The state of Utah has pulled the operating license from the boarding school where media personality Paris Hilton says she suffered abuse as a teenager, state officials announced Friday — a significant win in her years-long push to overhaul what is widely referred to as the troubled teen industry.

The Utah Department of Health and Human Services cited numerous violations recorded in 2026 against the Provo Canyon School’s Provo campus. Among those violations were failures to shield students from potential harm or acts of violence, as well as the use of what officials described as cruel and unnecessary practices on children. More than a dozen separate citations were listed in Friday’s announcement.

“No child should be hurt in a program that is meant to protect them; particularly programs that require the authorization of the state to operate,” said Shannon Thoman-Black, director of the division of licensing and background checks at the health and human services department.

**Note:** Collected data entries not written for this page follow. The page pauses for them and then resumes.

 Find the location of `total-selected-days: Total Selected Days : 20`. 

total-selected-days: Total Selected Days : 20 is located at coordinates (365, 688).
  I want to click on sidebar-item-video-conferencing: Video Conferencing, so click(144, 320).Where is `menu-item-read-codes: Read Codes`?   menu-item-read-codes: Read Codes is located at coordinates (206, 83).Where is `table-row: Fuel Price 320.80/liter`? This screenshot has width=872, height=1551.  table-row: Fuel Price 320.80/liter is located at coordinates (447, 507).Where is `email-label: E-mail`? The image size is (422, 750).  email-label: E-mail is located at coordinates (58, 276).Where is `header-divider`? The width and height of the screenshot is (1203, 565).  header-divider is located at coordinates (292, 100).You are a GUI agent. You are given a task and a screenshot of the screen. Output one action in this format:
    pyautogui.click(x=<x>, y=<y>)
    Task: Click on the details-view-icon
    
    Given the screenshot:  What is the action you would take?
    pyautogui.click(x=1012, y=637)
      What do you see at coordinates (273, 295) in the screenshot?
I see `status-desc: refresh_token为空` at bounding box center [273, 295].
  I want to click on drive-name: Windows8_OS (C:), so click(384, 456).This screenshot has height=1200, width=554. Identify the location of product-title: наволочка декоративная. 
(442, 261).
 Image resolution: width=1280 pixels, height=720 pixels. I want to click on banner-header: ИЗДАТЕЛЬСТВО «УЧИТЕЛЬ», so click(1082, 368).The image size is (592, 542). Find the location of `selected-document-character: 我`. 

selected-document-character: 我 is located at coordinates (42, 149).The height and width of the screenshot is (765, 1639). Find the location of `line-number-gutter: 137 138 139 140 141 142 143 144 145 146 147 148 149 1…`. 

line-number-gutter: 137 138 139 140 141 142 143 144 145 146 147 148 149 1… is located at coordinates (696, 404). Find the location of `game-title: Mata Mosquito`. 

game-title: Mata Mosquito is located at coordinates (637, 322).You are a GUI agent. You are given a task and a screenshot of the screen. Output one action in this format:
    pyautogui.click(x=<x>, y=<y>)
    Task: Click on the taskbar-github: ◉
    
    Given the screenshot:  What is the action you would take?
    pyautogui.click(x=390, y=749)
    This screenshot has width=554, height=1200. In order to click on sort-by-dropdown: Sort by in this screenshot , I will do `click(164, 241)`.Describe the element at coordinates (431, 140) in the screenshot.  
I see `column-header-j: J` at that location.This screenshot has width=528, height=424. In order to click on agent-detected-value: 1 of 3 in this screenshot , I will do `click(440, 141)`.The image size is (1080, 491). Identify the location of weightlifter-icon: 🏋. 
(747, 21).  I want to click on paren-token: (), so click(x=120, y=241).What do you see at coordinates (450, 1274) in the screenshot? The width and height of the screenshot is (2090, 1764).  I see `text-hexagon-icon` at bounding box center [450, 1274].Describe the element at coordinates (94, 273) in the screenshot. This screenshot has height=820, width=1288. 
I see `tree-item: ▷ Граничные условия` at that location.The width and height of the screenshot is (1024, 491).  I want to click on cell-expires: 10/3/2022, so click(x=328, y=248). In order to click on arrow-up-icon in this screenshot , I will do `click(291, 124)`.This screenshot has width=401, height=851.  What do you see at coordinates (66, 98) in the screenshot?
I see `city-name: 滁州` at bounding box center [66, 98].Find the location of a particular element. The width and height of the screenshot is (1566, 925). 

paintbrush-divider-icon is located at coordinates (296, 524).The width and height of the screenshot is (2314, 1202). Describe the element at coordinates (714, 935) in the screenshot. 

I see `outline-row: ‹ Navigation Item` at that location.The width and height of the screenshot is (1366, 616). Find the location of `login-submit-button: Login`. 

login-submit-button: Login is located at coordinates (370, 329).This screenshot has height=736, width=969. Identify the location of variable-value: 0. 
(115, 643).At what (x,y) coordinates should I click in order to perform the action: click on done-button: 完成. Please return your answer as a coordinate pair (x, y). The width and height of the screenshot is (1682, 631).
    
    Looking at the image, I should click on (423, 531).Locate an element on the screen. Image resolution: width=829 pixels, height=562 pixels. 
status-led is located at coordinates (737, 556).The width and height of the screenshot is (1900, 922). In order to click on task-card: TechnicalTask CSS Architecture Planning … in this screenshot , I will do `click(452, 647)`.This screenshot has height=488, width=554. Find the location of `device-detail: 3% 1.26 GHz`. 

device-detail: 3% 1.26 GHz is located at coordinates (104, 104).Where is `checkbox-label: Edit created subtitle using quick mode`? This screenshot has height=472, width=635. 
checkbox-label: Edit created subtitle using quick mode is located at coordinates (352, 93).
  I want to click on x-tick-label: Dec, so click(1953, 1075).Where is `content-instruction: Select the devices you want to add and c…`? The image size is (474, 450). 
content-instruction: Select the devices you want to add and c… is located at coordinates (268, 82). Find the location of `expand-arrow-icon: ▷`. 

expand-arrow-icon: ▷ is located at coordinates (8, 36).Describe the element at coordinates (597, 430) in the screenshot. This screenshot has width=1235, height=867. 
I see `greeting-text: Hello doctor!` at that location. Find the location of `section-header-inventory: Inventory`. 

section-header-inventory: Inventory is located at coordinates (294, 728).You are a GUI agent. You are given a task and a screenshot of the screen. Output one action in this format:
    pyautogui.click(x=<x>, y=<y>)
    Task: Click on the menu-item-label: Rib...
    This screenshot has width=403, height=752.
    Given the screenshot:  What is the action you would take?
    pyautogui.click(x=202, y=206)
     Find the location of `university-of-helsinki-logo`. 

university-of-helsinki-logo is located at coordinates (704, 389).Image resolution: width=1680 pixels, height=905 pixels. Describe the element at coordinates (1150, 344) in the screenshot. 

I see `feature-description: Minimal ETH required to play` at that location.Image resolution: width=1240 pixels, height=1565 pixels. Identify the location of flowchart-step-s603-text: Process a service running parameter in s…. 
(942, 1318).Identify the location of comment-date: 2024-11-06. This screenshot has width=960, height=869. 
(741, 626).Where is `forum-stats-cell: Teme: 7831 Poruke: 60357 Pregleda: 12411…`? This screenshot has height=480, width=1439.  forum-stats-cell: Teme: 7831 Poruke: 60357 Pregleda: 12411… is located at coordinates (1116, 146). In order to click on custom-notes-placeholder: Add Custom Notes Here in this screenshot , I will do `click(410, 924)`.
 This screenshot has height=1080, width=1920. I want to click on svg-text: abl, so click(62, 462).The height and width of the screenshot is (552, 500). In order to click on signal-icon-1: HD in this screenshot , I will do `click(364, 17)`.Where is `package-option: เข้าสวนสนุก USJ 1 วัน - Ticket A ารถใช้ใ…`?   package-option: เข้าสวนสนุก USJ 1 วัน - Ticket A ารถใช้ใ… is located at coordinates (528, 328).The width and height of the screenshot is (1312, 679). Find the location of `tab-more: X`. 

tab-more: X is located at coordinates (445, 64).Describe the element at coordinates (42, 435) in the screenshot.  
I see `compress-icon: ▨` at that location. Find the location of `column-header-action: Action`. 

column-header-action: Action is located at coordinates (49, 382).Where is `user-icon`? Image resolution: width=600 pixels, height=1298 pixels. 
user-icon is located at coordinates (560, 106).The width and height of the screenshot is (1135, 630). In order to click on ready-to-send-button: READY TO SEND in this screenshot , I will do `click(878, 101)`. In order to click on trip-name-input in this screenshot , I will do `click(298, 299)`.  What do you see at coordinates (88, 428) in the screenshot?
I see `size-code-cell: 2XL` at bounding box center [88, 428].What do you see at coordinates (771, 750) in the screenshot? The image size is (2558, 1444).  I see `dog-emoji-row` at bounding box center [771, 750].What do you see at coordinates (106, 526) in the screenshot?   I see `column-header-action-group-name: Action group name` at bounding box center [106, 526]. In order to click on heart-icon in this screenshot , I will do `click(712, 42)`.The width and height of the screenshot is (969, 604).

This latest action follows a separate license revocation earlier this month targeting the school’s other Utah campus, with state officials saying that facility had “failed to provide applicable health and safety services for clients.”

The Provo campus, which the school describes on its website as a psychiatric residential treatment facility serving youth between the ages of 12 and 18, has until August 15 to cease operations there. In the meantime, state officials say they will inspect the facility at least once per week.

Hilton, who spent close to a year at the school during the late 1990s, responded to the news with an emotional statement, saying she finally feels a sense of “peace.”

“This horrific chapter of abuse, neglect, and trauma has finally come to an end,” she said.

The school has 15 days from the announcement to request a formal hearing with the department.

Staci Bradley, the school’s director of business development, pushed back on the state’s move, saying the school disagrees with the decision and is “carefully reviewing all available legal and administrative avenues, including the appeals process.”

Hilton has alleged that staff members at the school beat her, watched her shower, gave her unidentified pills, and placed her in solitary confinement without clothing.

“Today means no child will ever have to endure what we did at Provo Canyon School again,” she said.

Hilton has taken her story to Congress and to state legislatures across the country, and her advocacy has contributed to the passage of laws protecting teens in Utah and 15 other states. Utah has historically been a major hub of the troubled teen industry, a network of private, for-profit residential programs for children with behavioral challenges.

In June, Hilton visited the Provo Canyon School to stand alongside two families who filed lawsuits claiming their children were mistreated at the facility.

The school is now under different ownership, and its administration has stated it is unable to address anything that occurred prior to the ownership change, including the period when Hilton attended.